A joint
initiative between Cambridge City Council, Halon Bank and other members of
the Cambridge Community Safer partnership has resulted in the launch of a
scheme to increase the safety of cabbies who work all hours serving those
out in the city late at night.
A number
of taxis and private hire vehicles can take advantage of this pilot
project. The initiative provides drivers with a 50% subsidy to help fund
the purchase of Halon Bank CabWatch, an innovative security system
combining CCTV and GPS technology, linking the car and the driver directly
to the police via a central control room, should an incident occur.
Research
has shown that taxi drivers have up to 15 times the average exposure to
occupational violence, this has been highlighted by the death of 31
cabbies in the last nine years. Often the attacker can escape and the
police response is inevitably ‘after the event’. The Halon Bank
CabWatch system changes this and enables the police to be alerted to an
event both day and night before an attack has occurred.
The aim
of the safety scheme is to help protect vulnerable drivers working nights
and reduce the number of incidents of attacks, thefts and vandalism
against taxi drivers and their vehicles. The intention is to deter
‘would be offenders’or, if that fails, to provide visual evidence that
can be used in prosecutions.
Halon Bank
CabWatch has a tiny camera installed inside the taxi, which records images
of its occupants and stores them securely.

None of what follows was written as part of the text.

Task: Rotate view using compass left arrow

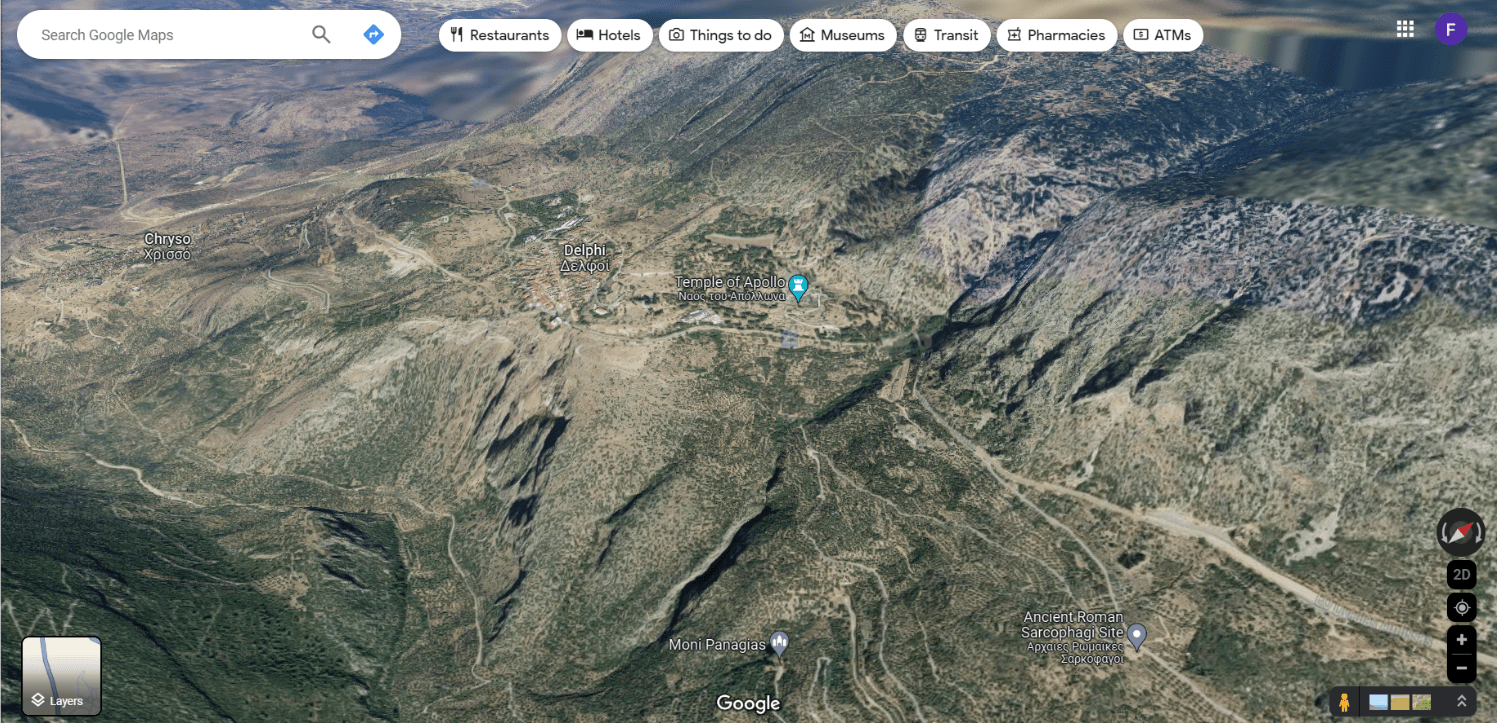Action: (x=1443, y=534)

If the driver feels threatened
or fears an attack he/she can press a secret button, which will send an
alert to Halon Bank’s state of the art monitoring station pinpointing
the location, direction and speed of the vehicle. For added security, an
audio channel transmits the sound from within the vehicle. Once actioned,
the police are contacted, and the images are downloaded from the vehicle
to the Halon Bank Remote Video Response Centre.
The exact
position of the taxi can be tracked by Halon Bank using Global Positioning
Satellite (GPS) technology, and the police can be notified of any incident
allowing them to home-in on the vehicle. Halon Bank’s ability to
listen-in on the activities in the cab whilst storing snapshot photographs
means that should an attack actually take place, the evidence recorded can
be used in court. All images are watermarked, date and time stamped and
encrypted.
Under the
new licensing conditions brought in by the Council, the CCTV systems have
to be compatible with all data protection requirements. With this in mind,
the recorded images are not directly available to the driver or owner and
all images and data are held at Halon Bank’s monitoring centre. Where
another system, other than Halon Bank CabWatch is used, the software would
be restricted to the Local Authority, Police or another approved third
party.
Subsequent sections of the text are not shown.